Samsung/CAS

Code Aware Services

Code Aware Services (CAS) is a set of tools for extracting information from a (especially large) source code trees. It consists of Build Awareness Service (BAS) and Function/Type database (FTDB). BAS is a tool for extracting information how particular S/W image is created from ongoing builds. FTDB transforms predefined source code information (like information about functions and types) into easily accessible format (like JSON) which can be used by a number of applications.

Introduction

Imagine you need to fix a S/W issue in a large S/W product (like Mobile Phone). This kind of project usually consists of a large number of S/W modules (like kernel, modem, system libraries and applications) communicating with each other. You need to make a general overview of the source code structure to find interesting source files and identify dependencies between modules. You also need detailed information how the S/W was built (i.e. exact compilation switches for specific source files) to be able to locate S/W errors that depend on specific configuration.

BAS works by tracing the full S/W image build (using specialized Linux kernel module) and storing information about all opened files and executed processes. This is later post-processed to extract detailed compilation information from compilation processes. All that information is stored in database (JSON file) which can be accessed freely after the build.

Examples of potential uses of BAS are:

extracting the list of all files from entire source tree which were used to create the final S/W image (which can be much smaller number (like ~10% in case of Linux kernel build) than the entire source repository) which can radically improve code search tools;
generating compilation database (i.e.

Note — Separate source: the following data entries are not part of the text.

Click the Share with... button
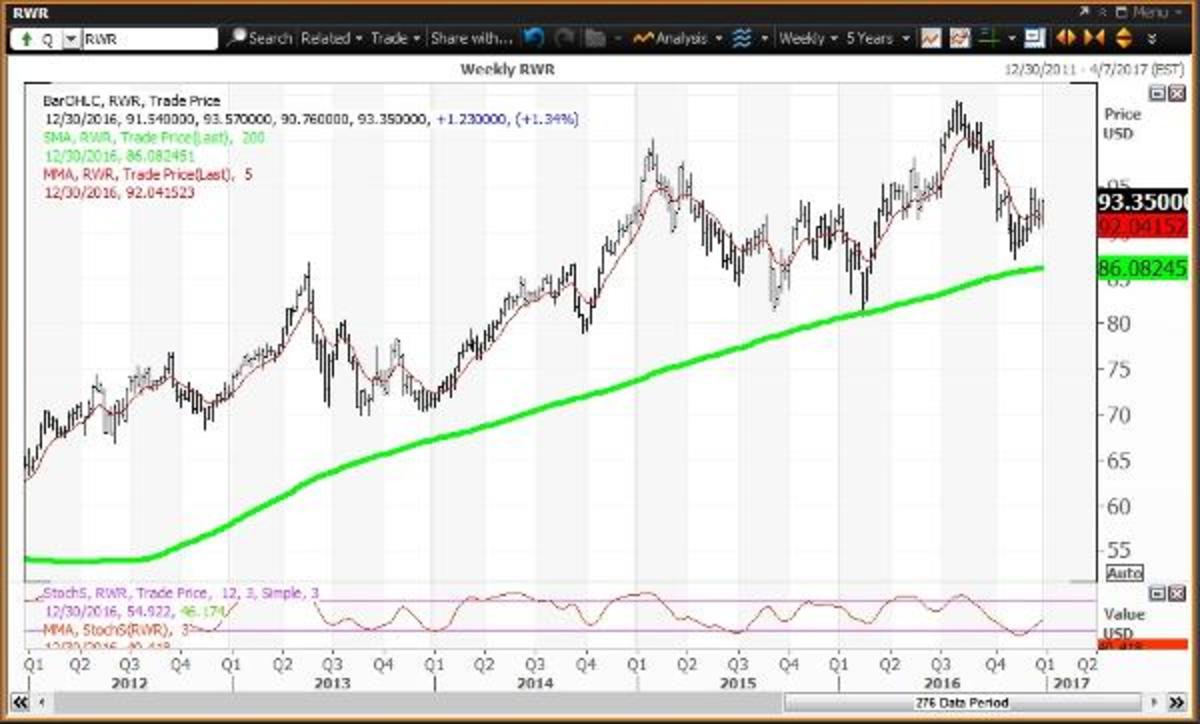The height and width of the screenshot is (724, 1200). [x=470, y=38]
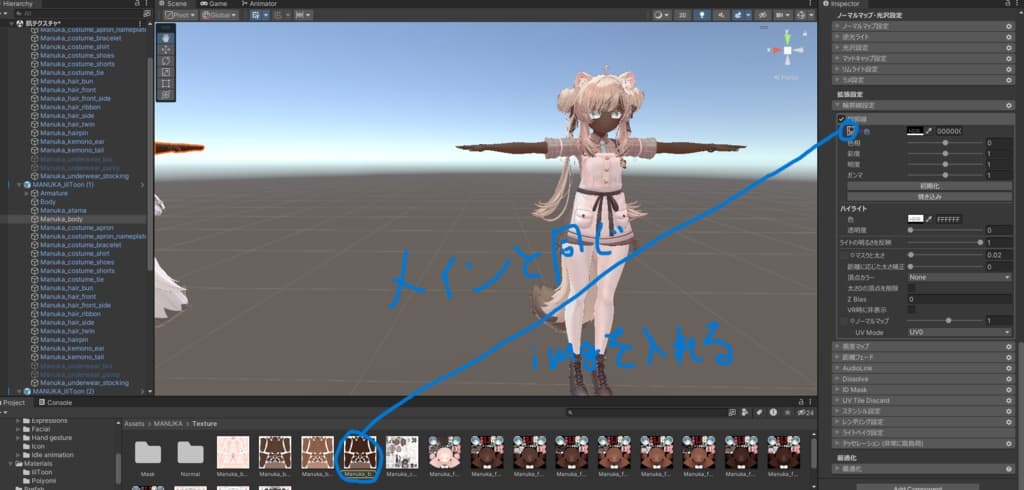
Task: Adjust the outline gamma slider
Action: pyautogui.click(x=946, y=175)
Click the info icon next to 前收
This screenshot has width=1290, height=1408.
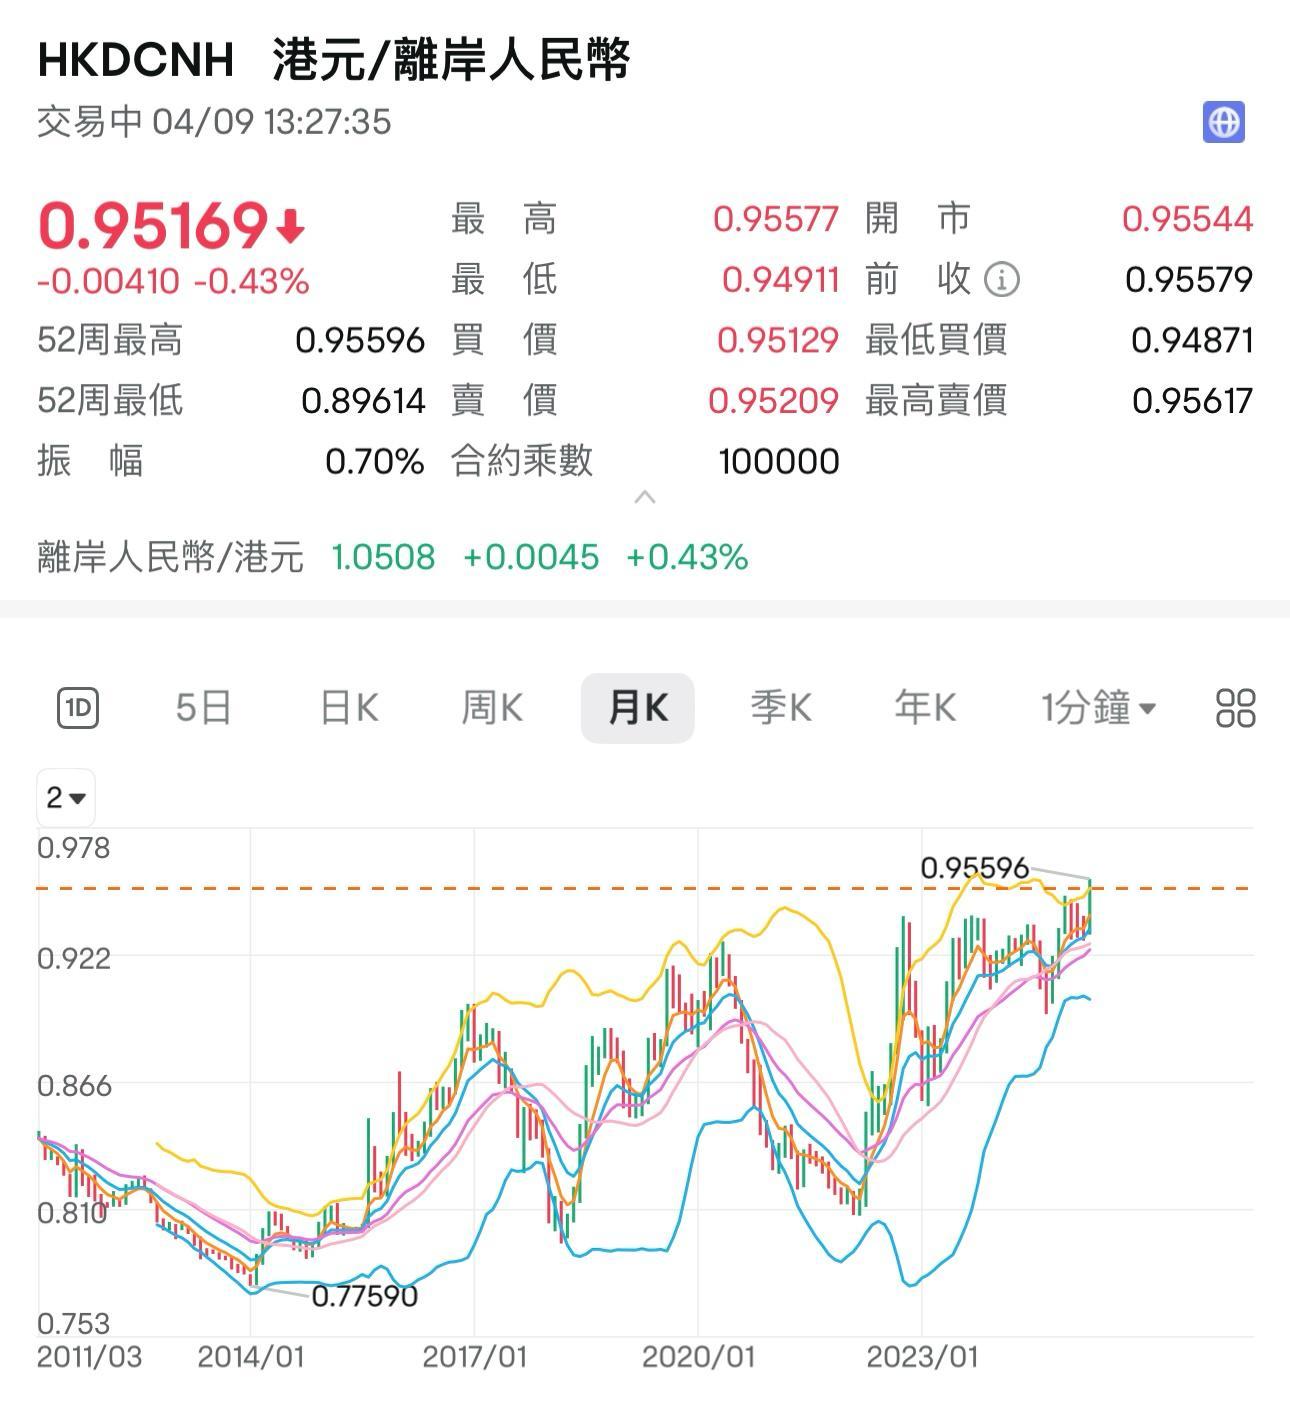click(1002, 281)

JSON file with all compilation switches used to build the final S/W image) which can be later used by other tools operating on source code, like static analyzers, source code transformation tools, custom source processors etc.;
generating custom makefiles that can incrementally rebuild specifically selected parts of the source tree which can speed-up the change/build/test iteration during S/W development
generating code description files to various IDEs (like Eclipse IDE) which can significantly improve development process for user space applications (or OS kernel)
analyzing build related information to locate S/W errors

and more.

Now imagine that you want to write a tool that operates on source code, i.e. custom static analyzer which looks for specific erroneous patterns in the code and informs the developer about potential issues to focus on. Writing such tool requires a parsed source code representation to be available but writing parsers (especially for complex languages like C++) is extremely difficult. FTDB is a tool that uses existing libraries (i.e. libclang library) to parse the source code and store selected information from the parsed representation in an easily accessible format (i.e. JSON database). Such database can be later used by applications (i.e. Python programs) which can implement a set of distinct functionalities that takes source code information as an input.

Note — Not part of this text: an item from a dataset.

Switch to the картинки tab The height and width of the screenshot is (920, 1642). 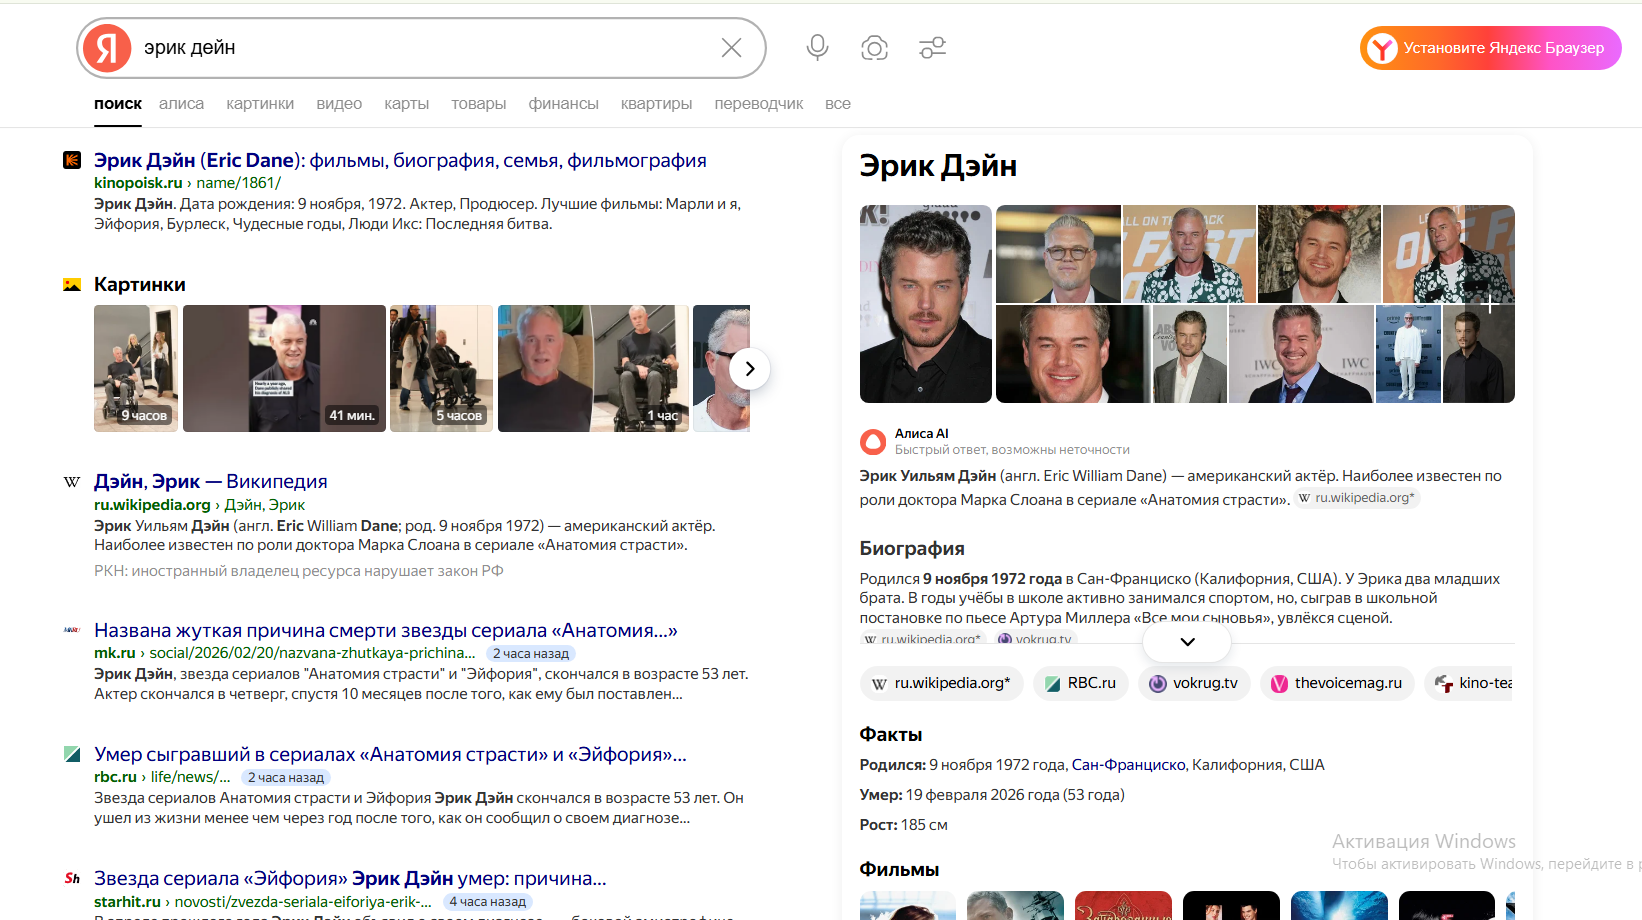tap(260, 104)
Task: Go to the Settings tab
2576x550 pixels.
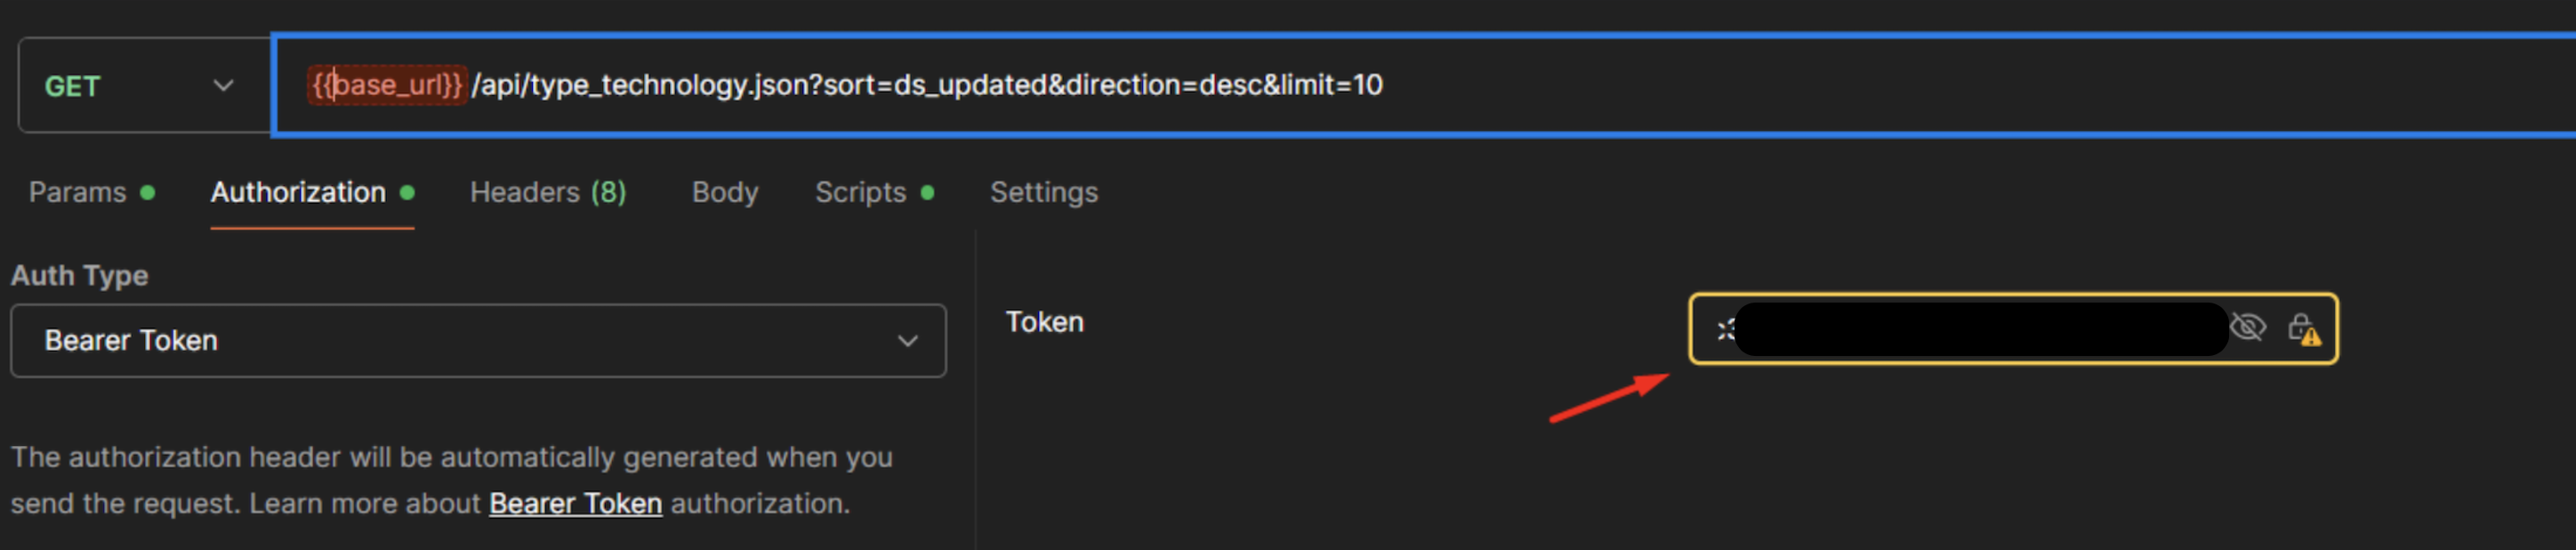Action: [1043, 193]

Together BAS with FTDB forms a tightly related toolset which was collectively named CAS (Code Aware Services).

Details

CAS is split into three separate functionalities (stored in three separate source directories):

build tracer (tracer directory)

This is the Linux kernel module for tracing specific syscalls executed during build. The module file produced is bas_tracer.ko. More details about tracer operation can be found in readme file.

BAS tools (bas directory)

This is a set of user space tools used to process and operate on the trace file produced by the build tracer. More details can be found in readme file.

FTDB processor (clang-proc directory)

This is the clang processor used to parse source files (currently only C sources are supported (but C++, at least partiallyl is on its way)) to extract relevant information from the parsed representation and store it in simple JSON database file. More details can be found in readme file.

How to build

First setup the build environment and download sources:

sudo apt install git cmake llvm clang libclang-dev python3-dev gcc-9-plugin-dev build-essential linux-headers-$(uname -r) python2.7-numpy python-futures flex bison libssl-dev
git clone https://github.com/Samsung/CAS.git && cd CAS
export CAS_DIR=$(pwd)

You can build all components using any decent compiler however for FTDB processor to work you'll need llvm and clang in version at least 10 (up to 13). In standard Ubuntu 20.04 distribution the above command will install this version by default. In case of other OS arrangements please make sure that the llvm-config --version returns the proper supported number. Alternatively you can pass -DLLVM_CONFIG_BIN=llvm-config-1x to cmake invocation to properly setup the clang processor based on clang 1x libraries.

Building the tracer:

(cd ${CAS_DIR}/tracer && make && sudo make modules_install)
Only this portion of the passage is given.